The only other alternative is to mend the breach with India. The 1998 visit of the Indian prime minister, Atal Behari Vajpayee, to Lahore was welcomed by business interests and an otherwise critical print media. There is a great deal of talk of a new permanent settlement. An EU-style arrangement that incorporates India, Pakistan, Bangladesh and Sri Lanka. An opening of the frontiers and a no-war pact between India and Pakistan. It is undoubtedly the most rational solution on offer, but it would necessitate the disarming of, at least, the Lashkar-e-Toiba. During his visit, the Indian prime minister had demanded this as a gesture of goodwill.

When a leader of the group was informed of this request by a Pakistani official, he replied: "Try and disarm us, if you can. If you do, we will have to do now what we were planning to do in two years’ time. It’s up to you." It is this desire for a head-on clash, this urge towards an explosive encounter, even if they turn out to be the victims of such an encounter, that marks the new wave of Islamic militants in Pakistan. Mercifully, they still constitute a minority in the country, but all that could change if nothing else changes.

Has anything really changed with the coup of October 12, 1999? Most of the liberal intelligentsia, disillusioned with traditional political

alternatives and too exhausted to act themselves, were hopeful that Musharraf would modernise the structure, but the underlying problems refuse to go away. Good intentions alone cannot change Pakistan. The problem posed by the existence of armed fundamentalist organisations cannot be solved by adopting an ostrich pose.

The army is no longer a unified institution. Well-organised groups of Islamic zealots have penetrated its core. Unlike the older and more traditional religious parties, the Sipah-e-Sahaba, the Sipah-e-Mohammed, the Lashkar-e-Toiba and the Harkat-ul-Mujahideen are all hungry for power. Their preferred model is that of the Taliban. If such a faction were ever to take over the Pakistani army-and the possibility is not as remote as it seemed a few years ago-the possession of nuclear weapons would acquire a frightening new significance.

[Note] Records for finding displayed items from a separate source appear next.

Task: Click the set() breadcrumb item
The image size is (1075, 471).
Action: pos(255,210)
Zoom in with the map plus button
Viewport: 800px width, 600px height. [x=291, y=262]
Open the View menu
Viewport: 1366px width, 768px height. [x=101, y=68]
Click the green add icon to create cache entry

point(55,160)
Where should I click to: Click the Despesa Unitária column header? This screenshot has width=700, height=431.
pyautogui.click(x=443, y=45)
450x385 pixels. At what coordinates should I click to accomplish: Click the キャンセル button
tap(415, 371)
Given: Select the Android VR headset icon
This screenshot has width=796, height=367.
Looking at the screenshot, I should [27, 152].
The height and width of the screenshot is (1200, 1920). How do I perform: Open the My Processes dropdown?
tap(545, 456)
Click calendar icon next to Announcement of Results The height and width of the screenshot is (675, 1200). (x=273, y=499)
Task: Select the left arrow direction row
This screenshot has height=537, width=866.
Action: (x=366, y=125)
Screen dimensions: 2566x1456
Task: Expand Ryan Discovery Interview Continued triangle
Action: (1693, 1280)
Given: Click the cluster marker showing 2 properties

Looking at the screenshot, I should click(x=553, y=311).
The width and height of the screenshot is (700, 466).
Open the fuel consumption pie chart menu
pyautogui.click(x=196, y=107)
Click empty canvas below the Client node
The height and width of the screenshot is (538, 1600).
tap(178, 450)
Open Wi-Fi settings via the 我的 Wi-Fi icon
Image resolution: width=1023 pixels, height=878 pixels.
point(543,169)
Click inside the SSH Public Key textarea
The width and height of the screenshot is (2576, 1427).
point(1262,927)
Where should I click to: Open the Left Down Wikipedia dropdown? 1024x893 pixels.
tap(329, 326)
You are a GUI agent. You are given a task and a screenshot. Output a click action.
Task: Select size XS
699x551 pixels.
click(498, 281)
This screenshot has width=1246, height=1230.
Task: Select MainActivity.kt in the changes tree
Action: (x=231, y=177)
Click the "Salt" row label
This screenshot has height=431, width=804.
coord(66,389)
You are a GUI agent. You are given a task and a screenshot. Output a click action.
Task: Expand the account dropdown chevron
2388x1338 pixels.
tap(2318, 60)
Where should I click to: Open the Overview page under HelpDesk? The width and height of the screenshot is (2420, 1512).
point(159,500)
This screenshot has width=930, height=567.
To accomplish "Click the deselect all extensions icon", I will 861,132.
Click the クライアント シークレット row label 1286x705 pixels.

That, too, will achieve little, for the only serious and rational alternative to domestic chaos is a long-term Treaty of Friendship and Trade with India, a new permanent settlement which could form the basis of a larger EU-style confederation of South Asian Republics. Within such a framework the Kashmir question, too, could be amicably resolved. After all, it should be perfectly possible for both India and Pakistan to guarantee an autonomous Kashmir

within such a confederation. In fact, Kashmir could become a haven of peace, symbolising a new peaceful co-existence. If the political will existed in Delhi and ghq in Rawalpindi, what I am suggesting is perfectly achievable.

For over fifty years, Pakistan has turned its back on India, imagining it could replace its giant neighbour by cultivating links with the Gulf states and Saudi Arabia. (The only exception was in 1961 when Ayub Khan, under US influence, offered a joint defence pact to India. Nehru retorted: "Joint defence against whom?" The answer came a year later on the Sino-Indian border. Interestingly enough, the joint defence proposal aroused very little protest in Pakistan itself!) The strategy has been a political and economic failure, leaving the country denuded of a skilled labour-force and incapable of meeting its own basic needs. In recent years, there were a few signs that politicians of the main secular parties were beginning to explore a new economic deal with India. Pressure from the fundamentalists and the army sent their heads quickly back into the sand. And yet this remains the only rational solution in the medium term. All other options are bleak beyond belief.

The ISI-armed fundamentalists are waiting in the wings. The hijacking of an Indian Airlines plane and the release of a fundamentalist leader was merely a symptom of the dangers that lurk underneath the surface of Pakistan’s social fabric. Previous civilian governments could not guarantee law and order outside a few cities.